**WHAT TO WORK ON**
Please copy out the entries word for word, from the line containing "Where should I click to: Like" up to and including the line containing "[1005, 387]", and leave the pictures out.

**SUPPLIED MATERIAL**

┄┄┄┄┄┄┄┄┄┄┄┄┄┄┄┄┄┄┄┄

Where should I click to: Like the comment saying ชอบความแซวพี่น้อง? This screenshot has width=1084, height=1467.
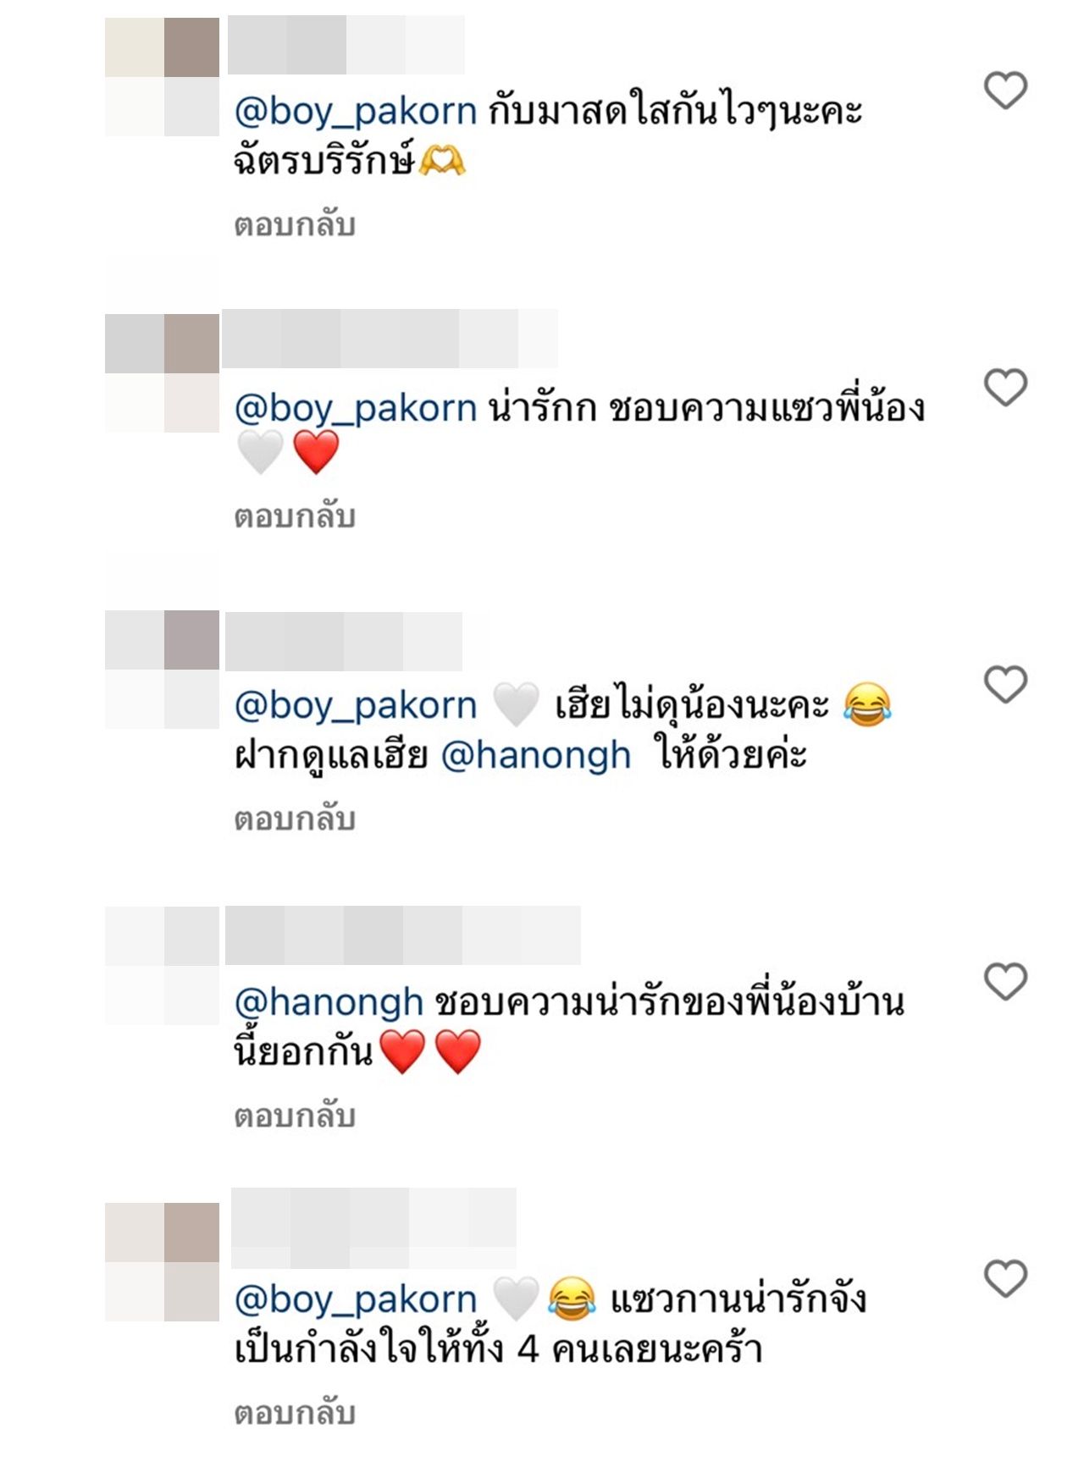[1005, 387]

┄┄┄┄┄┄┄┄┄┄┄┄┄┄┄┄┄┄┄┄

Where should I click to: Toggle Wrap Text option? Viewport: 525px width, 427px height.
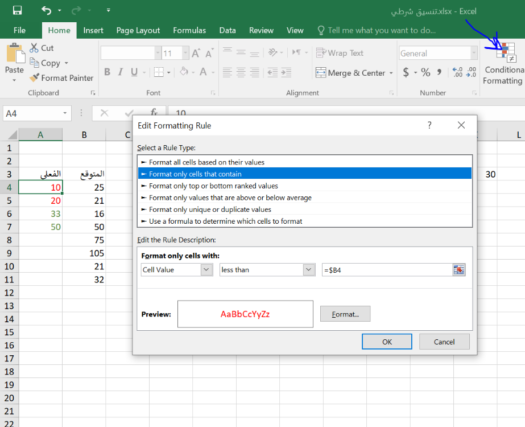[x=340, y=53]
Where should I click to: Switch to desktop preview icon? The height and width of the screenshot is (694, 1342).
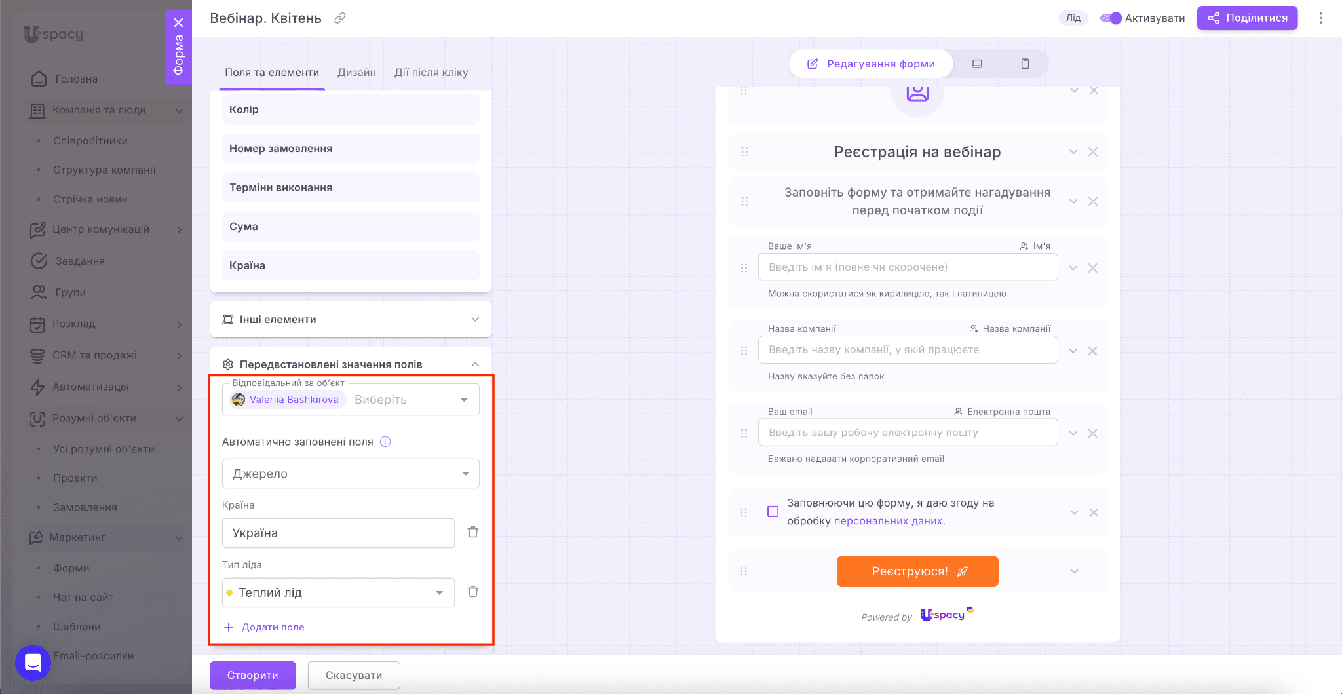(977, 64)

┄┄┄┄┄┄┄┄┄┄┄┄┄┄┄┄┄┄┄┄

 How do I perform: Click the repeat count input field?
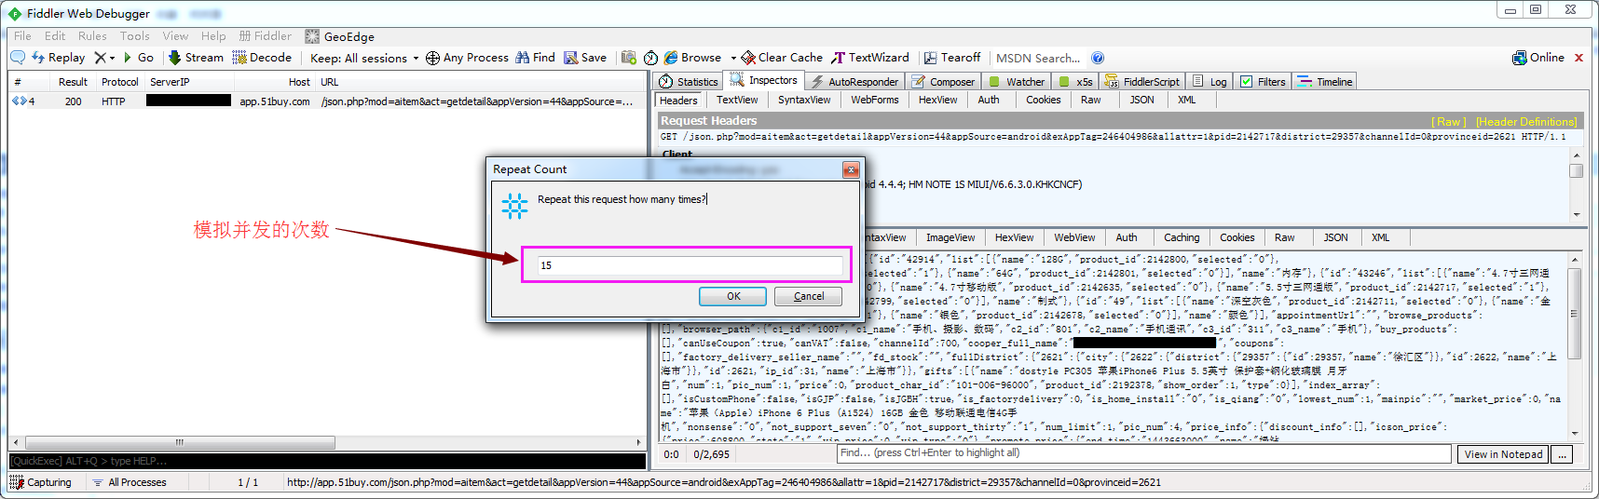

┄┄┄┄┄┄┄┄┄┄┄┄┄┄┄┄┄┄┄┄

**REPLY TO THE TASK**
Where should I click to: Like the comment saying ชอบความแซวพี่น้อง? This screenshot has width=1084, height=1467.
[1005, 387]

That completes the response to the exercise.